Harvard's Website
A university’s website tells a lot about it. Harvard — like all things in education and research — is a prime example.
Today’s topic is Mental Health. On any given day, it would be something else — racial bias, COVID-19, sports, education, literally anything. They would put together a bunch of research done by their faculty on that that topic, articles published by The Crimson or any other such publication.
When there can be internal resources that can be linked, they’ll do that. Notice how they added a link to their libraries by calling out “Library resources to support mental health”.
Such an exposé shows what Harvard’s interested in. For people looking for random nuggets online, it is a gold mine.
On the other hand, consider MIT’s website.
This is again cool. On one side, they provide a good and useful search engine for any specific information you could be looking for. The other side shows cool research that MIT researchers have been working on.
Tennessee’s website is very audience focussed.

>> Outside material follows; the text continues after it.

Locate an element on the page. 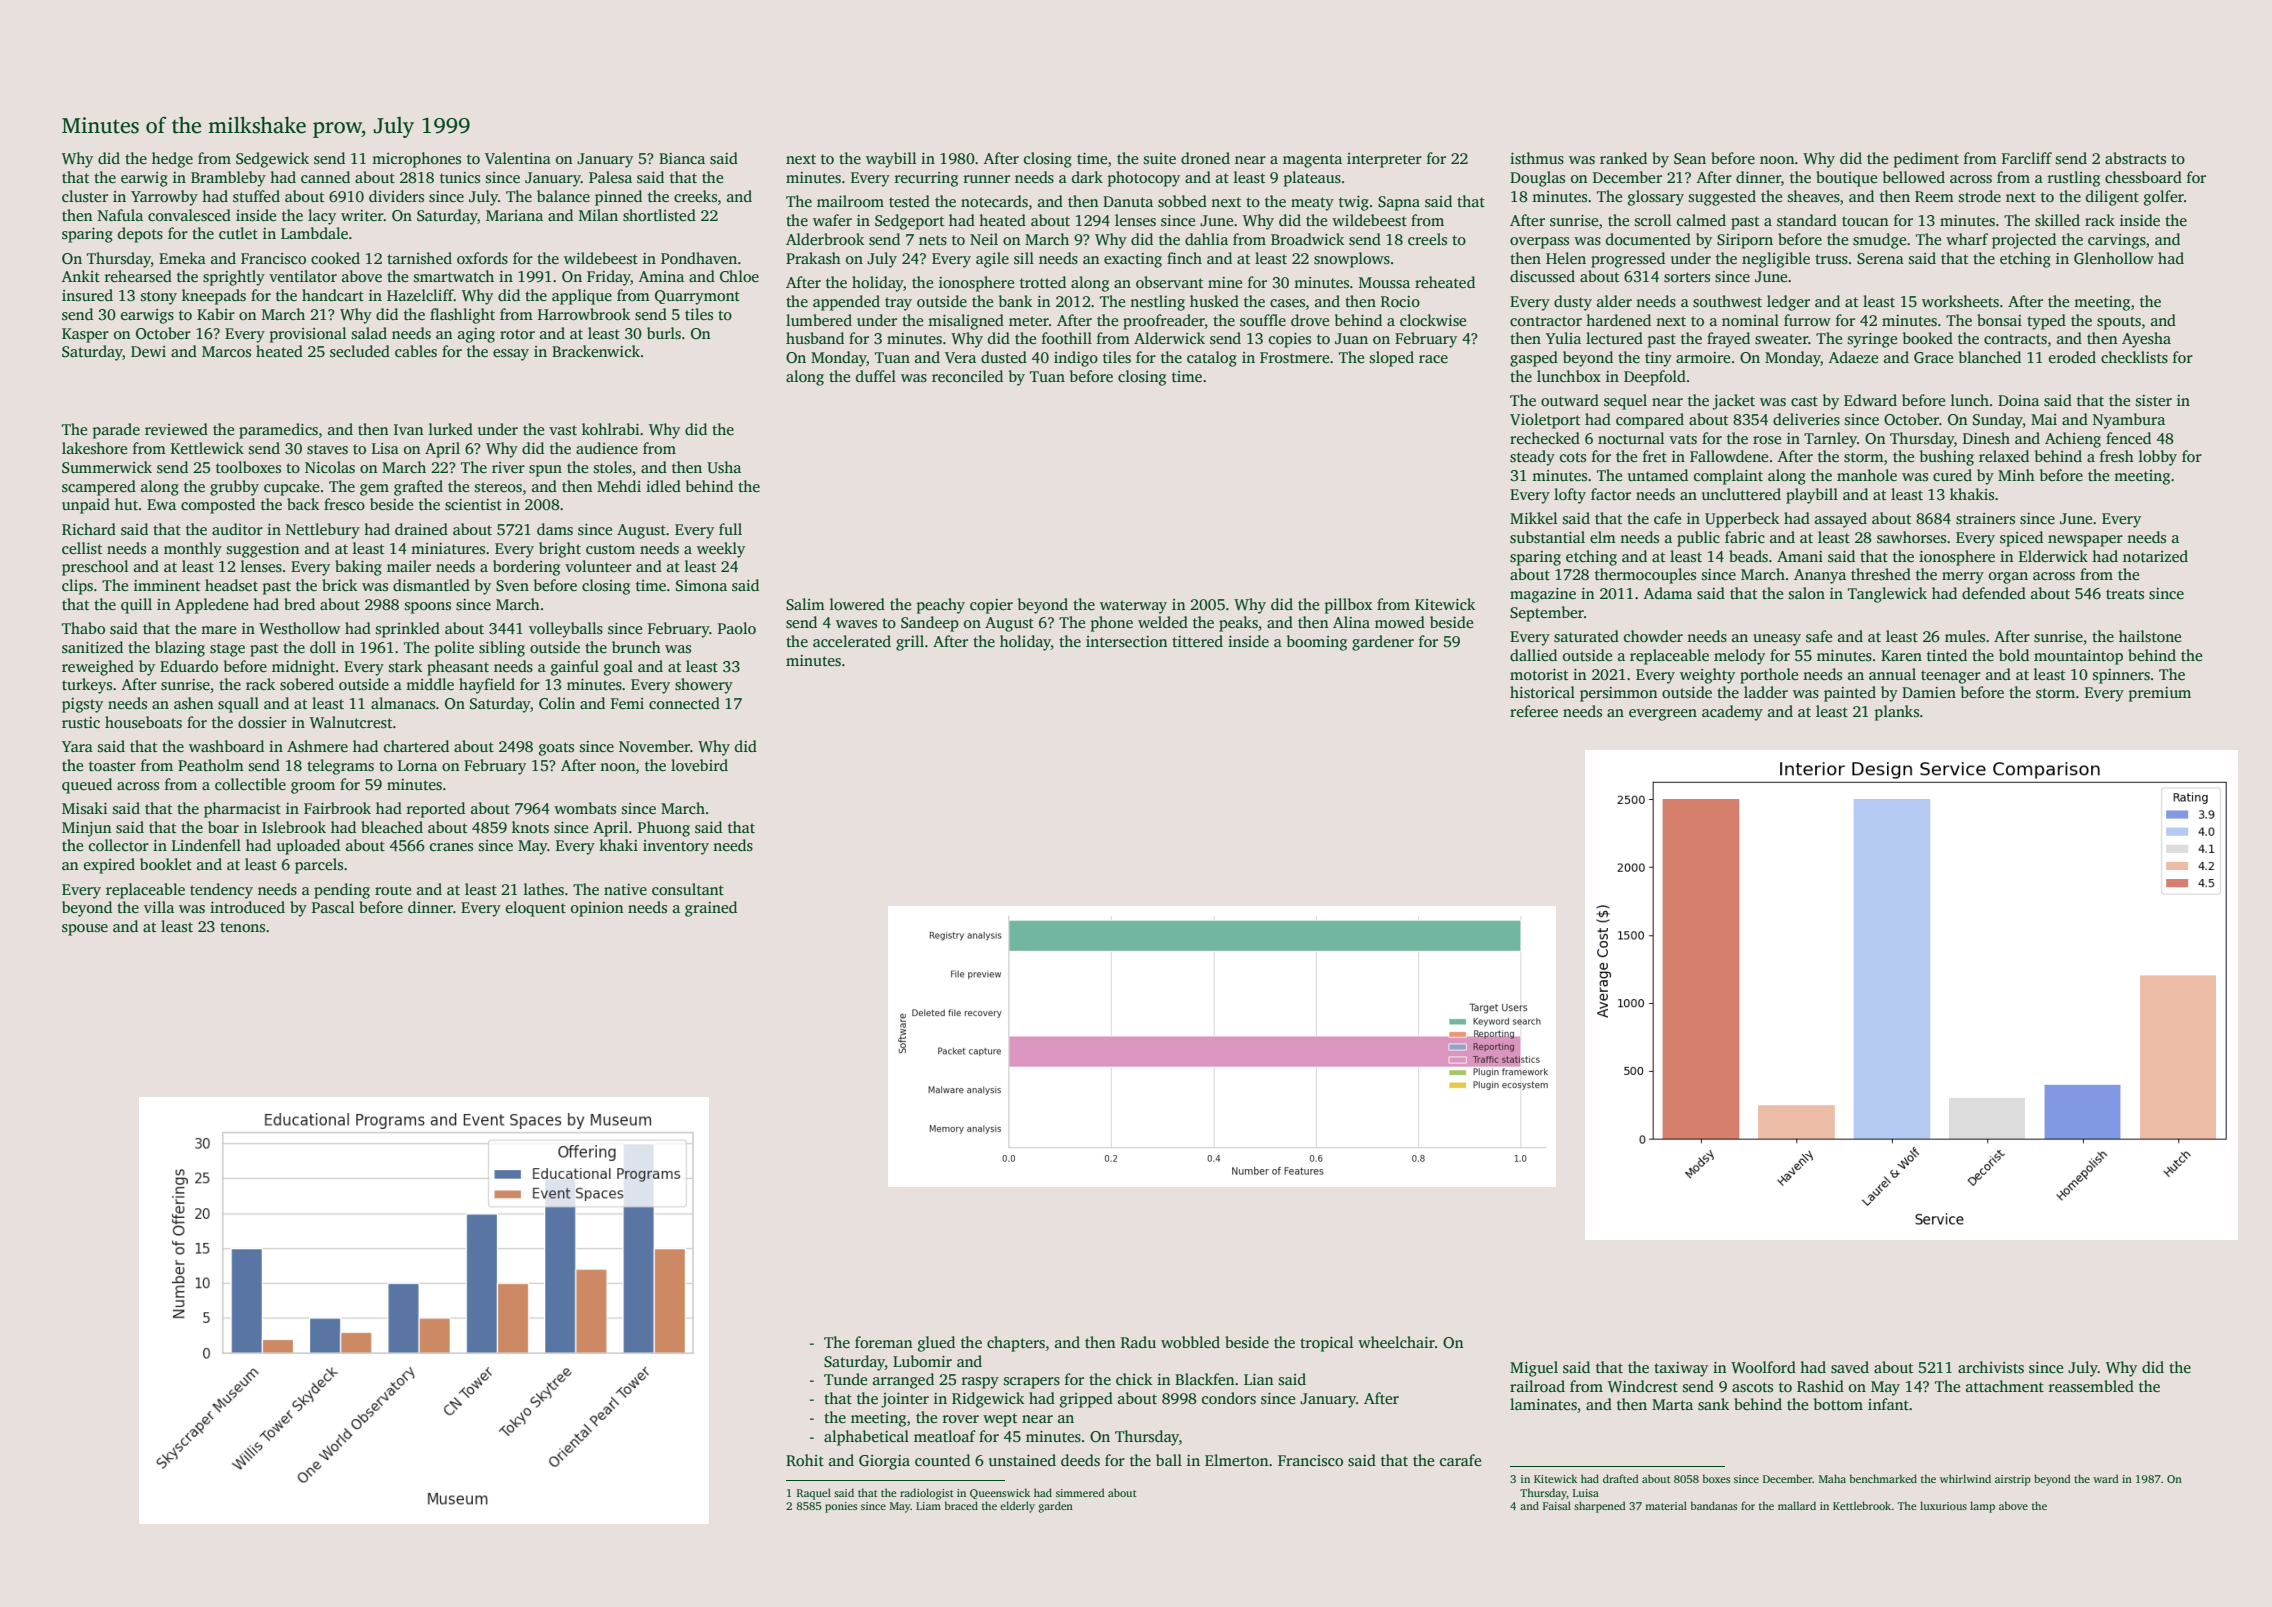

They aim to have great undergraduate programmes and thus attract the best undergraduate students. Research is not the center of the world. It is lost in a hyperlink about “Dig deeper with research opportunities”.
At the essence, Tennessee is trying to sell its university — we are great, we help our students, we have great sports teams, come visit us! This is notably different from Harvard. Harvard ignores its own existence; rather, it focuses on the ideas. Ideas that its researchers are working on, or ideas that are exciting and relevant.
Some day, I hope to revamp my website again along the lines of Harvard — showcase ideas instead of reiterating facts. That will require significant efforts and I will have to move to Wix or something. But, I will do it. Probably this summer? Let’s see.